Kasus Menteri Satryo Brodjonegoro: Sikap Arogan Pimpinan Terhadap Bawahan Bukti Sikap Feodal Masih Dilanggengkan

JAKARTA – Ubaid Matraji dari Koordinator Jaringan Pemantau Pendidikan Indonesia (JPPI) mengatakan Kementerian Pendidikan Tinggi, Sains, dan Teknologi (Kemendiktisaintek) tampak babak belur dan kewalahan di awal masa kerja. Belum lama ini, Mendiktisaintek Satryo Brodjonegoro didemo oleh bawahannya sendiri setelah diduga melakukan kekerasan.
Awal pekan ini, tepatnya pada Senin (20/1/2025), publik dihebohkan dengan kabar adanya demonstrasi di Kantor Kemendiktisaintek. Menjadi perhatian masyarakat luas karena yang berdemonstrasi adalah ASN di kementerian tersebut.

_LATIHAN:_
Jawab pertanyaan ini berdasarkan artikel tentang Menteri Satryo Brodjonegoro:
(a) Ubaid Matraji berasal dari organisasi apa?
(b) Pada hari dan tanggal berapa demonstrasi di Kantor Kemendiktisaintek terjadi?
(c) Siapa yang berdemonstrasi?
Baris-baris berikut tidak diperlukan.

_DATA TERSEDIA:_
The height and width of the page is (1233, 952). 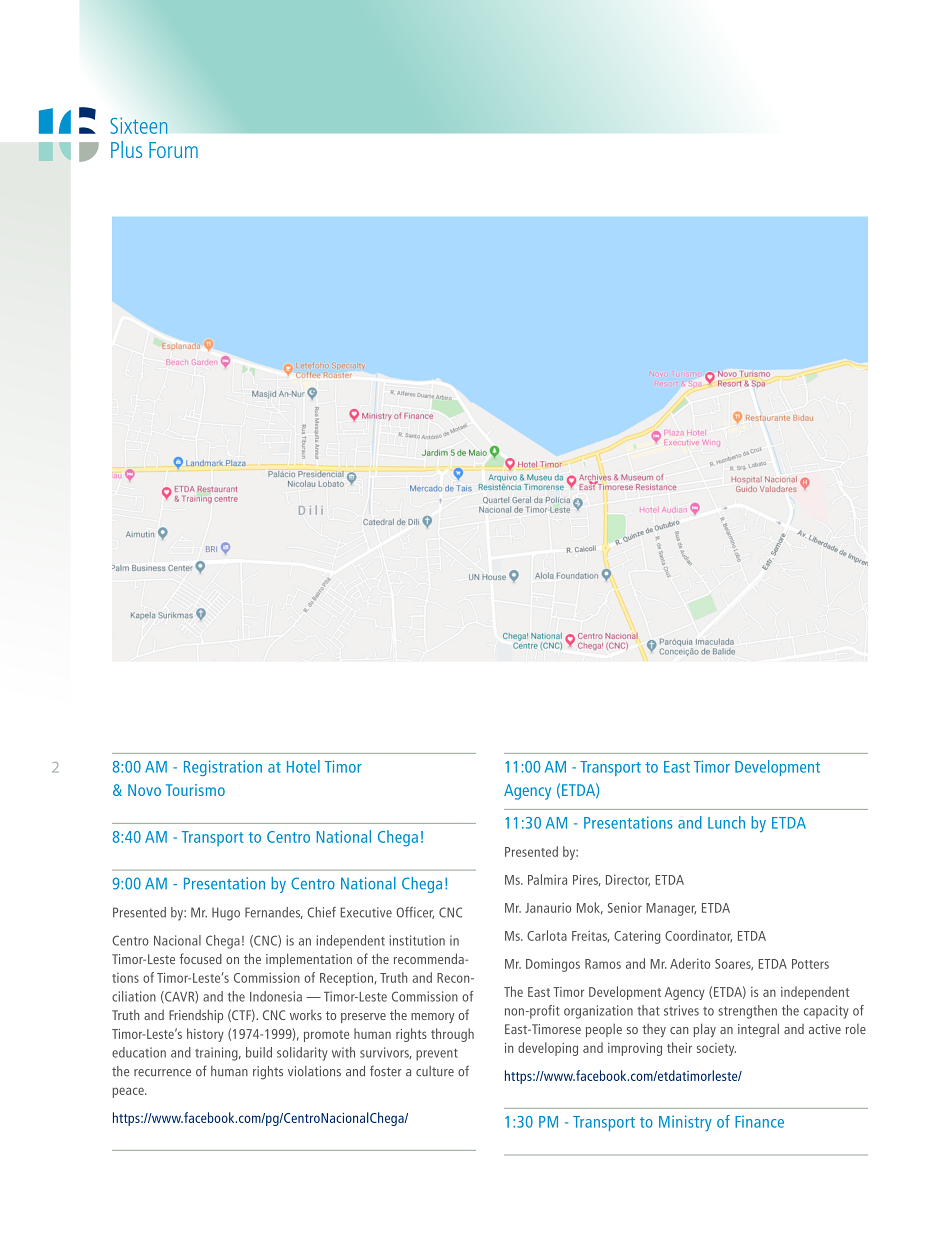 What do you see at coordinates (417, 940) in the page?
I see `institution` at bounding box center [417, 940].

--

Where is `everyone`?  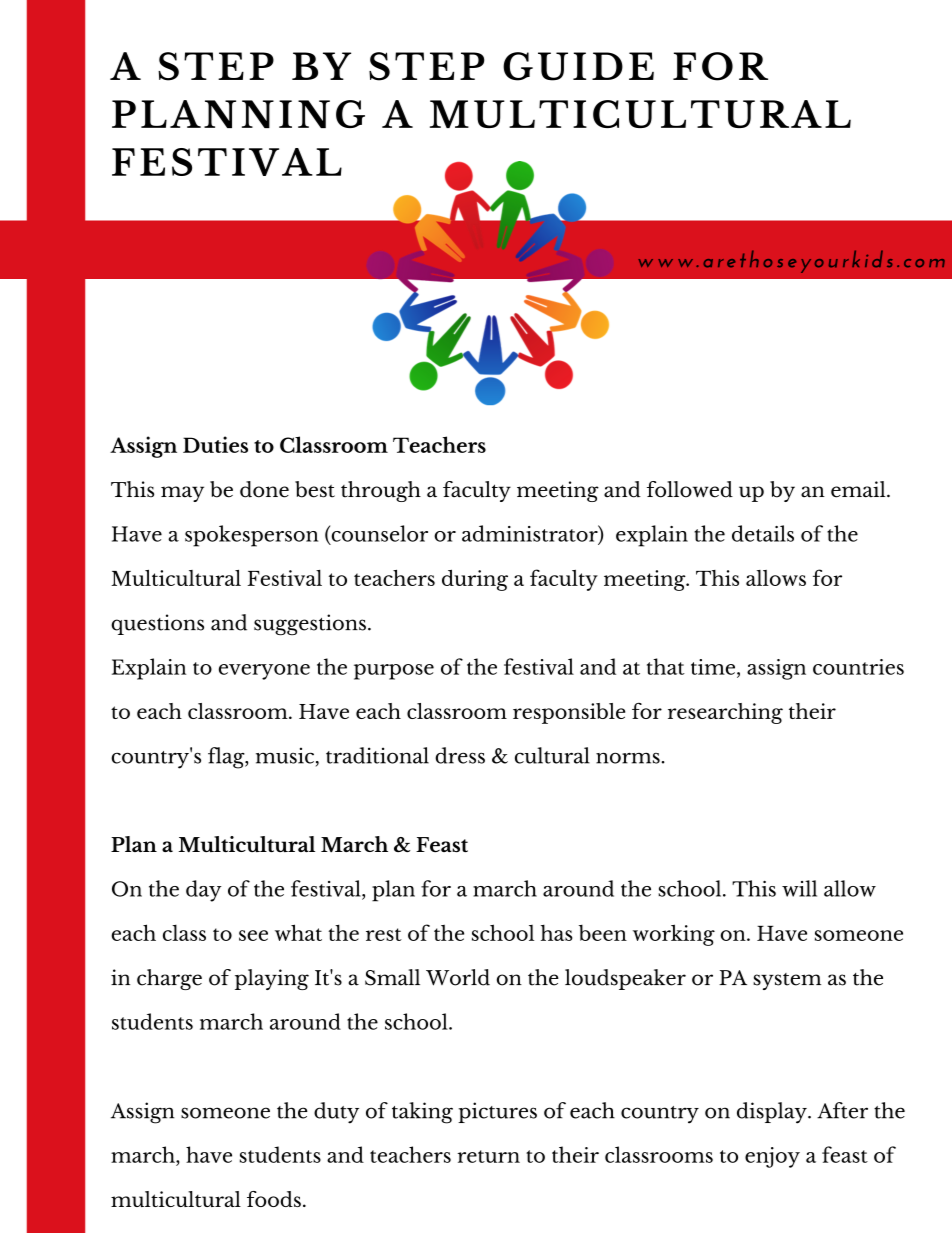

_JAWABAN:_
(a) Jaringan Pemantau Pendidikan Indonesia (JPPI).
(b) Senin, 20 Januari 2025.
(c) ASN di Kemendiktisaintek.